Economically, regularly attending away games in Australia is difficult and expensive, given vast distances. We have a natural barrier compared to many countries, particularly in Europe, however the size of a club’s away support has always been a barometer of the passion that exists.
Back in the 1990’s, Perth Glory fans were famous for demonstrating tremendous loyalty by traversing west to east regularly to sing their hearts out.
In the A-League’s early years, Melbourne Victory fans would come to Sydney for the Big Blue in numbers and turned Moore Park Road into a sea of dark blue and white as they thrilled to the exploits of one of the giants of the league at that time.
More power to them as they continue to send sizeable contingents around the country in season eight, but the match at AAMI Park two weeks ago changed the dynamic completely, and threw down the gauntlet for every active supporter group to step up to the plate.
The Wanderers’ active support, the Red and Black Bloc, was the first 'away' group to ever take up all of the mandatory 800 tickets for away support, and turned the match against Victory into the first, true glimpse of the future of a mature league.
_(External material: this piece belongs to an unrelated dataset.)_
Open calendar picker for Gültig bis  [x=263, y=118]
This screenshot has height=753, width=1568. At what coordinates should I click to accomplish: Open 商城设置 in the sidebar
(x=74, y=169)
In time, every match will feature at least this amount of away fans, with more proximal matches many thousands more, such as the several thousand that invaded Gosford on the weekend, so that every single matchday becomes a festival of supporters interacting, singing in the streets and later singing through the match to create a true football atmosphere that requires both sides of the equation, two different sets of voices and songs, two different experiential outcomes.
For those of us who played in Europe, and those of you that have attended a big matchday in South America or Europe, this is part of the wonderful theatre of football that we most miss.
We want to live in a world where every A-League matchday, thousands of away supporters arrive with the colour, noise and celebration that accompanies football and builds the anticipation and suspense throughout the day until the climax at whistle time, when it’s game on.
Every weekend, Sydney should be invaded by hoardes from elsewhere, as should Melbourne, Perth, Brisbane, with everyone in town knowing that a football match is being played.
The RBB has set a new benchmark in support and the next step for the league is for the most passionate fans to demonstrate as such, and travel away from home every second week to show their colours and support the champions that represent their club.
Season eight will be remembered as the moment the A-League took another step to maturity, when the fan culture grew up and became more real, more intense.
The football experience is every day, every week, every circumstance. Home, and away.